▶ [Short problem]:
Pick out every line in the data below that contains the string "will" and copy each one. Case counts.

(Element and text location data)
________________

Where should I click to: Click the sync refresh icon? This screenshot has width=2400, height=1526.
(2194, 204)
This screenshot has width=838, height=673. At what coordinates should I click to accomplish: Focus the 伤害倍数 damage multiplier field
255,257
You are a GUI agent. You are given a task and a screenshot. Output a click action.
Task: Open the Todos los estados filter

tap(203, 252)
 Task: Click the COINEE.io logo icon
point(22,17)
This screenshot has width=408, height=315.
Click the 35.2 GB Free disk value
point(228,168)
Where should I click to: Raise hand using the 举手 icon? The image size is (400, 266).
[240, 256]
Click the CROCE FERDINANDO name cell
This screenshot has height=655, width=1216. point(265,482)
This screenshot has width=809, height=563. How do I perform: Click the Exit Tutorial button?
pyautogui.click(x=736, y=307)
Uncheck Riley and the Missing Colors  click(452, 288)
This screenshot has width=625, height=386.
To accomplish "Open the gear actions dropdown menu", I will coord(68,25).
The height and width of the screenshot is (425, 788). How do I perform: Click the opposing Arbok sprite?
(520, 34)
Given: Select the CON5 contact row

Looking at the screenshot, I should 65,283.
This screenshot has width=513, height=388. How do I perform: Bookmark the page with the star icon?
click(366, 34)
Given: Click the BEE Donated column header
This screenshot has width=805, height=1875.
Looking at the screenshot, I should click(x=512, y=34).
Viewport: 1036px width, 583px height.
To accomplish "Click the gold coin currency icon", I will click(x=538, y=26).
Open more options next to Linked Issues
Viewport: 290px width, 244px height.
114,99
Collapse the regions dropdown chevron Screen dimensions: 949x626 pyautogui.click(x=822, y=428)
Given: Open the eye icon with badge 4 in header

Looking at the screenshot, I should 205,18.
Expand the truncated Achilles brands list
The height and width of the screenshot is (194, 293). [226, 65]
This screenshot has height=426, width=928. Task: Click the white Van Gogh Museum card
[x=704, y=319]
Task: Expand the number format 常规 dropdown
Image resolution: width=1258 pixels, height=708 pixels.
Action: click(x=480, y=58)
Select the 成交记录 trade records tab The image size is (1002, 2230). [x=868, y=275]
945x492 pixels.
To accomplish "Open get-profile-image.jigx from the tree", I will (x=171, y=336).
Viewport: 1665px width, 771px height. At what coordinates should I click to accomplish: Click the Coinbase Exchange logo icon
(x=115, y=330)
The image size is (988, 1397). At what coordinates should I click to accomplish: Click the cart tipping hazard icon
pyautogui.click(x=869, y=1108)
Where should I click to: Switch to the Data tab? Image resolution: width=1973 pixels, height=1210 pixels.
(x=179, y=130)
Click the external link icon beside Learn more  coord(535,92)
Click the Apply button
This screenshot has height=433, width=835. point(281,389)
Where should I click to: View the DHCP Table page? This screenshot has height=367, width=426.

________________

▶ [Output for this task]:
To accomplish "Open the gear actions dropdown menu", I will coord(68,25).
To accomplish "Click the gold coin currency icon", I will click(x=538, y=26).
To accomplish "Open get-profile-image.jigx from the tree", I will (x=171, y=336).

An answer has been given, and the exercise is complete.